A Secretaria da Família e da Assistência Social (Semfas) realiza todas as noites do Forró Caju uma importante ação de conscientização e combate ao trabalho infantil. A atividade é executada pela equipe do Serviço Especializado de Abordagem Social, que circula pelo entorno dos mercados municipais orientando comerciantes e ambulantes sobre os direitos das crianças e adolescentes.
De acordo com a coordenadora da Abordagem Social, Aline Rocha, o trabalho contínuo tem gerado bons resultados. “A mensagem que estamos passando, essa mensagem socioeducativa, está sendo também acolhida por muitos dos comerciantes que aqui estão.
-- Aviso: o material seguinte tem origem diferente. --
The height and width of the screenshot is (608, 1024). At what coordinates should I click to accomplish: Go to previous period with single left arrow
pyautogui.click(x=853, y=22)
Encontramos alguns que já nos conheciam de eventos anteriores. E aí falam: ‘olha, vocês aqui de novo, eu não esqueci a orientação’. Os comerciantes entenderem que crianças e adolescentes não podem estar desempenhando atividades insalubres, noturnas, perigosas”, conta.
Dona Maria Izabel Santos é ambulante e participa do Forró Caju como forma de garantir uma renda extra. Ela já foi orientada pela equipe da Semfas e reconhece a importância da ação. “Lugar de criança é estudando, é brincando. E esse trabalho de conscientização é importante dentro do Forró Caju”, pontua.
O trabalho permanece durante todos os dias de festa, com foco tanto na prevenção quanto na interrupção de situações de violação de direitos.
“Teve um episódio ontem que chamou a atenção. Uma empresa estava com menores, e aí a gente fez uma orientação com o empresário, esclarecemos que é uma atividade que não pode ter o adolescente envolvido e o empresário entendeu, e interrompemos a violação de direito. Aqui no mercado vamos até o dia 29, sempre protegendo nossas crianças e adolescentes”, explica Aline.
Até o momento, já foram realizados 17 casos de orientação e enfrentamento ao trabalho infantil.
Outras ações de proteção
Além do combate ao trabalho infantil, a Semfas também realiza ações de identificação de crianças e adolescentes presentes no evento. Até o sexto dia de festa, já foram distribuídas cerca de mil pulseiras de identificação, que facilitam a localização de responsáveis em casos de desencontro.
A equipe também monitora e orienta situações que envolvem o consumo de bebidas alcoólicas por menores de 18 anos e presta atendimento a outros grupos em situação de vulnerabilidade, como a população em situação de rua.
“Também, estamos orientando e realizando a assistência àqueles menores que consomem bebidas alcoólicas excessivamente, como a venda do produto para eles, o que não é permitido. Ainda, tem outros grupos vulneráveis que estão aqui, como a população em situação de rua, que prestamos atendimento”, finaliza Aline Rocha.